As the lone woman on Wayne's ship, Turner plays a mysterious woman from Wayne's past, Elsa Keller. Turner may have brought some star power to the role, but one could imagine that Gail Russell or Susan Hayward would have done just as well. Turner fits in with the casting short hand of bottled blond Germans. It may have been part of her contract, but Turner first appears wearing a fur coat. Later she is seen wearing some form fitting sweaters, a reminder of what made her a star in the first place. While the ship's crew gets grubbier as the film progresses, Turner remains her glamorous self no matter how primitive the conditions around her.

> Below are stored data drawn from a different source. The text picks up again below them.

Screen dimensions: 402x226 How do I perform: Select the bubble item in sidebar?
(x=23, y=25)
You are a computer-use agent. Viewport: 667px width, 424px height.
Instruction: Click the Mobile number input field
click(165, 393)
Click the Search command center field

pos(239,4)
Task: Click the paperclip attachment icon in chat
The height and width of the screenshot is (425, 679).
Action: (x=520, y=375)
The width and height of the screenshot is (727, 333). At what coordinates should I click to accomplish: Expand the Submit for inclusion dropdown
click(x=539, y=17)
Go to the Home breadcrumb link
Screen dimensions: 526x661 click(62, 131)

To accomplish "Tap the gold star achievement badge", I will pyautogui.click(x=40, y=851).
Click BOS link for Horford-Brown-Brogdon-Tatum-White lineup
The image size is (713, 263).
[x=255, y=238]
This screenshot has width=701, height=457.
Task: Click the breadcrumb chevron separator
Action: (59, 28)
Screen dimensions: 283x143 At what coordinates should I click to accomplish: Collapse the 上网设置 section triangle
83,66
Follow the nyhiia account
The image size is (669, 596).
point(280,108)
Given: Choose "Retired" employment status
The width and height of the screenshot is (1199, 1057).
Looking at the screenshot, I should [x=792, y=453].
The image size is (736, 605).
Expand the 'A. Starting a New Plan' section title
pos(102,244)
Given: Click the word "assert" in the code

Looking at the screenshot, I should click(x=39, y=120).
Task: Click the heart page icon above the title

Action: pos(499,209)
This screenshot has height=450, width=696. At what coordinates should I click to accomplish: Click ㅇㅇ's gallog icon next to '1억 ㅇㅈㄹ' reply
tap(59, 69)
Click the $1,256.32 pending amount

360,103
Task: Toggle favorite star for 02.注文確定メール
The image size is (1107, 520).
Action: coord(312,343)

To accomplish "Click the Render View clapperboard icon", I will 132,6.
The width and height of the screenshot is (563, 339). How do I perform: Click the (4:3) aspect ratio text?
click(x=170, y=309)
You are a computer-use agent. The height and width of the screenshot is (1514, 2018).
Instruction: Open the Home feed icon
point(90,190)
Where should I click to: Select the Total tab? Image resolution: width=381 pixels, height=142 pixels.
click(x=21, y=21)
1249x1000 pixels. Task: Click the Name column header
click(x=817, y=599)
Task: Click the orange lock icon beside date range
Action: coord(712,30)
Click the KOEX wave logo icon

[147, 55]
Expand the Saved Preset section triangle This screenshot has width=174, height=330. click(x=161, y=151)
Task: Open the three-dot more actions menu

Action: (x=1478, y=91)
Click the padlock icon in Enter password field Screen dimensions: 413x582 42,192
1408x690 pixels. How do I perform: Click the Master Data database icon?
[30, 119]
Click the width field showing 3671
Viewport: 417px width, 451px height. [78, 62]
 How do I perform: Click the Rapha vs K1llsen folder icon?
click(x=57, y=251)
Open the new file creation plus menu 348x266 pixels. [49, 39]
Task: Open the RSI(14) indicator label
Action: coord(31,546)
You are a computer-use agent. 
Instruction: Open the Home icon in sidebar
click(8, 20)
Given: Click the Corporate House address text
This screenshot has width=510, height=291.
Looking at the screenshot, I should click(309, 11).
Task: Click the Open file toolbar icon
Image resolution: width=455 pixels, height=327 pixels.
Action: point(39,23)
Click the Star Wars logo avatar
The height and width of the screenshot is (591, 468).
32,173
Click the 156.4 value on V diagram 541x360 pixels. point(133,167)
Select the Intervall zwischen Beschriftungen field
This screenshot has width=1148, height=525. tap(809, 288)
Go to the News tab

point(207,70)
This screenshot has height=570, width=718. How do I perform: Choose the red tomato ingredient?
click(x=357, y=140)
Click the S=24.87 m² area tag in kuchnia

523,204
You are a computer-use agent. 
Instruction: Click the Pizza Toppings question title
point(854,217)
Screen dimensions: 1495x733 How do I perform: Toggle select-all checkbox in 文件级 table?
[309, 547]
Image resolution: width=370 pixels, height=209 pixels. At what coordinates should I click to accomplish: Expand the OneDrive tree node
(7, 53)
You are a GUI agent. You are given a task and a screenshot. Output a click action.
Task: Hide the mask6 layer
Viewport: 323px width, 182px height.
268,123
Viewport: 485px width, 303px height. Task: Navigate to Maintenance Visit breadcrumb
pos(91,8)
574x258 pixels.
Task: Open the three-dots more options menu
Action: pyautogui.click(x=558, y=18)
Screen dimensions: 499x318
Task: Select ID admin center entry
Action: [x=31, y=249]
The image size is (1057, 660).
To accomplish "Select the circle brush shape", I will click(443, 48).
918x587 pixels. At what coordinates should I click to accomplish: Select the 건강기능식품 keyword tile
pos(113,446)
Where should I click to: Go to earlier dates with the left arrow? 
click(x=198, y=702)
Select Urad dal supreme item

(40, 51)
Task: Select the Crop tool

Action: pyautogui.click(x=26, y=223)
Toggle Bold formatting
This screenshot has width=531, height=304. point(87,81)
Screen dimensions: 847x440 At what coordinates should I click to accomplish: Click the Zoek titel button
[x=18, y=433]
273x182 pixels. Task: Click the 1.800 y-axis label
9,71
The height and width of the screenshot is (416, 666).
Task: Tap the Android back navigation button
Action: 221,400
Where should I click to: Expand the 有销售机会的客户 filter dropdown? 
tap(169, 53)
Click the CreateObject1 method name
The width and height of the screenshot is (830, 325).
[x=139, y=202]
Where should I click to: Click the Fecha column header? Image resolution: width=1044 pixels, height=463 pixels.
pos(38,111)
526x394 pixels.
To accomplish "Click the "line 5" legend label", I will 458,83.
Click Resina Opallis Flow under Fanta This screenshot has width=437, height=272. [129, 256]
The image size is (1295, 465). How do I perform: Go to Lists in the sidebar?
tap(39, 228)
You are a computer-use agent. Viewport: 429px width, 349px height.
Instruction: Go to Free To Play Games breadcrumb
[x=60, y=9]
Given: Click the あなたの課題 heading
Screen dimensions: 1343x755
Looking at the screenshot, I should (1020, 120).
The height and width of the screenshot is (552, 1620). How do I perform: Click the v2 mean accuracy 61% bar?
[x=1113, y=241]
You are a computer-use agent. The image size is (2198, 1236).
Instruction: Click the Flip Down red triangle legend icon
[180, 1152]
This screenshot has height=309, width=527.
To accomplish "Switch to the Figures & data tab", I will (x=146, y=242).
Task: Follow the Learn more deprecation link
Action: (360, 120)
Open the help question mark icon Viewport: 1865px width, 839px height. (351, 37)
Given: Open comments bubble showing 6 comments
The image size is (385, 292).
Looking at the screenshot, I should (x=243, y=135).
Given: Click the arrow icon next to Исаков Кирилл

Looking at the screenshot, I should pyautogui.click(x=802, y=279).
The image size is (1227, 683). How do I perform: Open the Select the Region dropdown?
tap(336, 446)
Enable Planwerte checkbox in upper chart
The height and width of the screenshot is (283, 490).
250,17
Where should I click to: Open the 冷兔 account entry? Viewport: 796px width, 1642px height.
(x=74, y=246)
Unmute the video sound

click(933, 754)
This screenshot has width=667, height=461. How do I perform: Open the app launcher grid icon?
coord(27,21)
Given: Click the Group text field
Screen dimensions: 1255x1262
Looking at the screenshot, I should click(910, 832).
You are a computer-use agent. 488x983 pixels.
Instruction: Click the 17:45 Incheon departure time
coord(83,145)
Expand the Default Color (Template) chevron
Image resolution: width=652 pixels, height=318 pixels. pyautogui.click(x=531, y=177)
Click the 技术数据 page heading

The Sea Chase was the second of two films John Wayne did with director John Farrow. It may reflect his failing health, but Farrow's last films lack the snap of films he had made just a few years previously. While not as petrified as John Paul Jones, The Sea Chase often feels stodgy compared to the compact Hondo. What The Sea Chase needed most was the sarcastic humor that informs such adventures as His Kind of Woman and the Wayne produced Plunder of the Sun. One of the few moments that is similar to those films is when a German government official, asking Wayne to cover-up the murder, states: "I wouldn't think of asking you to lie... you haven't had the proper diplomatic training."

Posted by Peter Nellhaus at June 29, 2006 12:49 AM


Peter, I appreciate your contribution to the Lanathon of this relatively obscure film that represents the state of her career at the time. An intriguing approach.